現地での最大の謎として残った、この写真の隧道の行く先は、旧版地形図を見ることで簡単に解決した。
次にご覧頂くのは、奈川渡ダム完成の17年前を描いた、 昭和27(1952)年応急修正版5万分1地形図「乗鞍嶽」 である。
長過ぎ〜!!
案の定、あの隧道はめちゃくちゃ長かった! 深追いせず正解。地形図上での長さを計ると、 3800m はある!
この数字は、過去に私が探索したあらゆる廃隧道の中で最長だと思う。
仮に洞内に泥が堆積していなかったとしても、さすがに途中で怖ろしくなって逃げ出したか、或いは本当に酸欠で大変な目に遭っていた可能性がある。
私は僅か20mほどでリタイアしたが、私は本当に果てしない長大な隧道に呑み込まれかけていたのである…。
そして肝心の出口には何があったかといえば、そこにはやはり発電所の記号が待ち受けていた。
その発電所の場所には、梓川と奈川が合流する奈川渡(ながわど)の地名があり、これは現在の奈川渡ダムサイトのすぐ近くだ。
上の図は、昭和27(1952)年と昭和47(1972)年の地形図である。カーソルオンやタップ操作で画像が切り換わる。
これらの地図には、私が今回発見した2本の水路橋を含む長大な発電用水路の全貌が描き出されているが、昭和47年版では既に奈川渡ダムが出現しており、その湖畔に本来なら既に廃止されていたはずの水路が引き続き描かれてしまっている。これは「資料修正版」という、ダム完成以前の図に簡単な修正を施しただけの版だからだろう。
昭和27年版に描かれた一連の発電用水路の上端は、大野川上流の乗鞍高原番所(ばんどころ)付近に設けられた取水堰であったようだ。
そこから小大野川の上流を経由して前川発電所の水圧管路(水を落とす水路)へ導かれていた。これが前半部分で、奈川渡ダムの完成後も引き続き稼働している。

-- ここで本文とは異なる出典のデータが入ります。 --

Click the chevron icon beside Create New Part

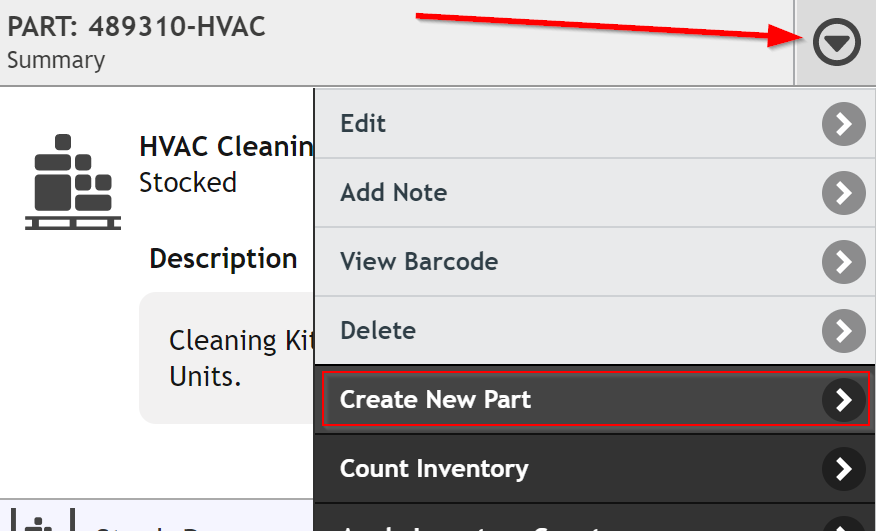pyautogui.click(x=844, y=400)
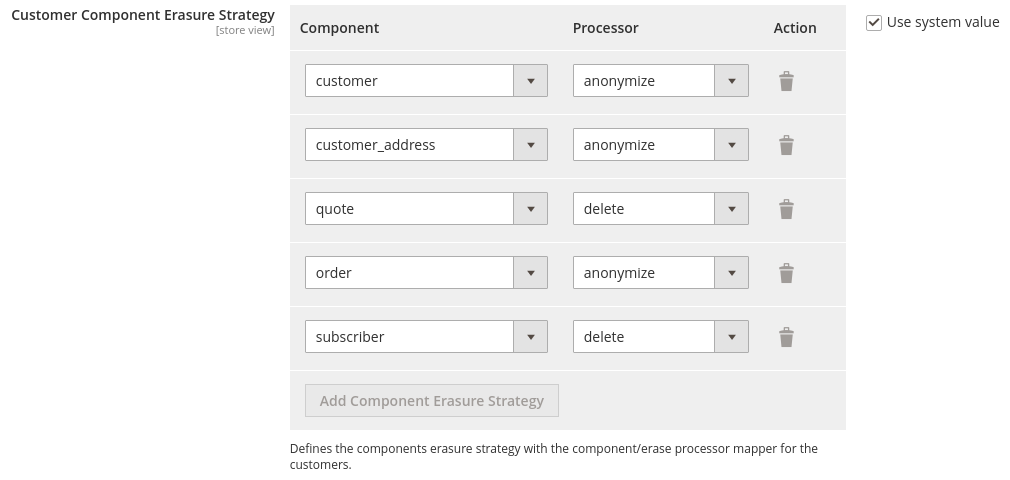Open anonymize processor dropdown for order

point(661,272)
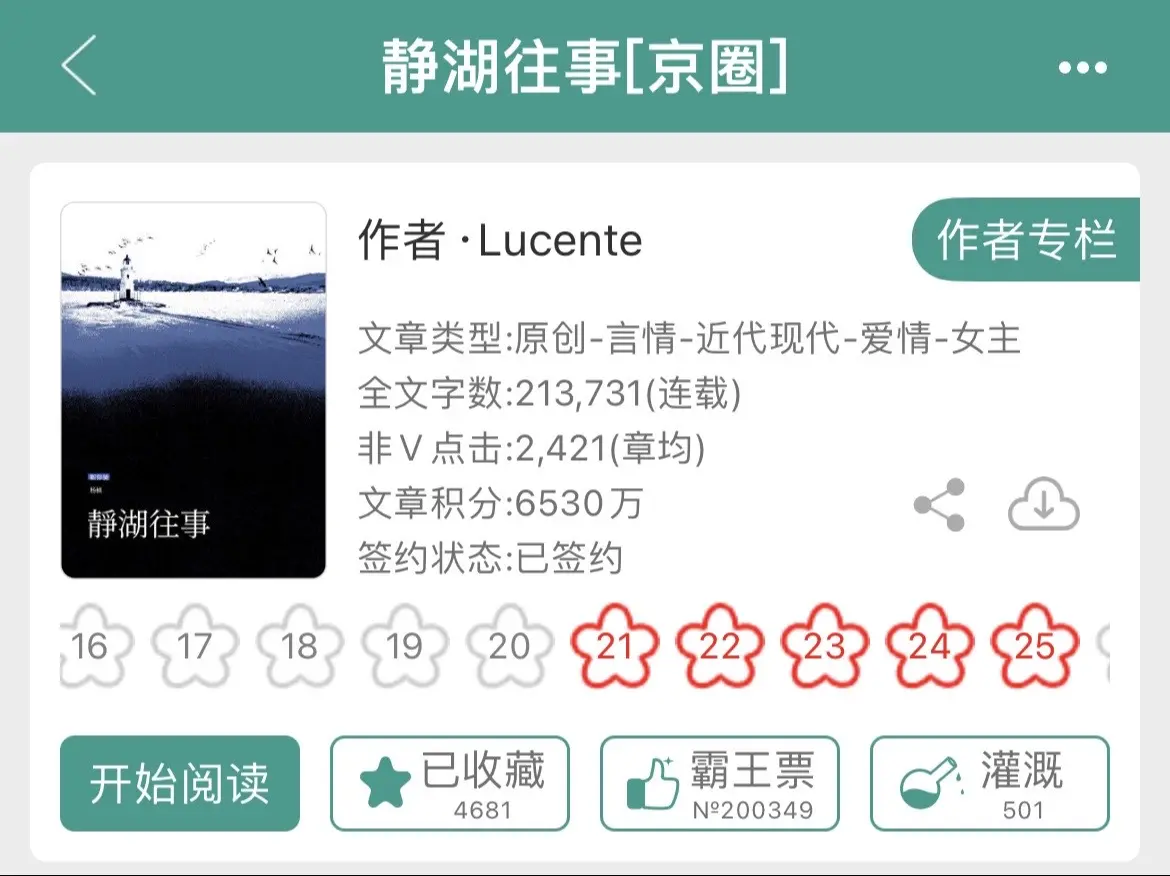Select red flower badge 25
Image resolution: width=1170 pixels, height=876 pixels.
pos(1035,646)
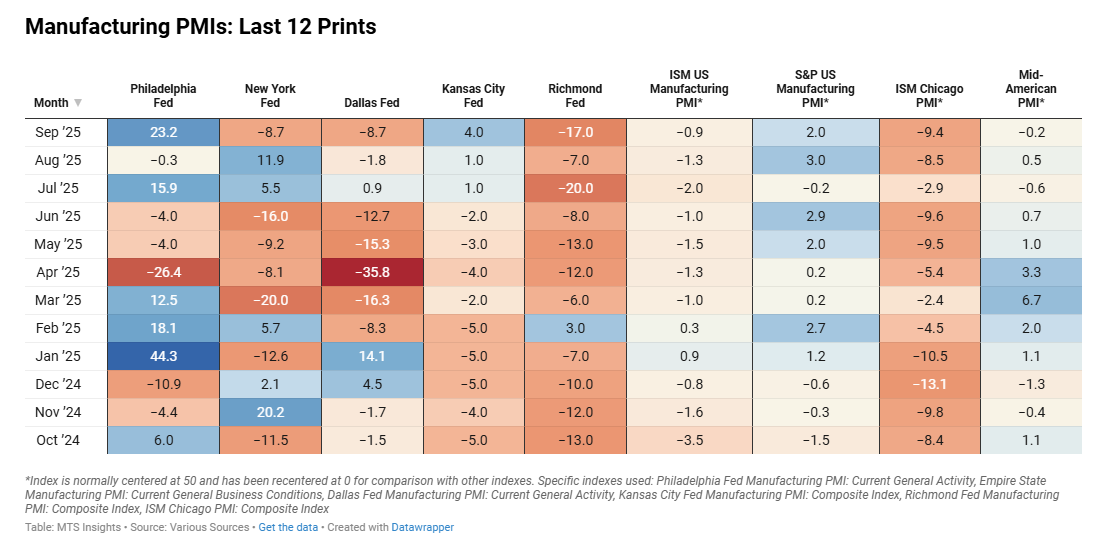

対する後半部分が今回発見された廃止区間であり、ここでは2本の水路橋を経由し奈川渡にあった発電所へ導かれていた。
以上の水路の全長は10km以上もあり、しかもほぼ全線が隧道として描かれていた。
奈川渡ダムの湖底に眠る、長さ4km近い水路隧道。
その奥部は依然として未知のままであり、閉塞しているのか貫通しているのかも分からない。
我々はただ想像するのみである。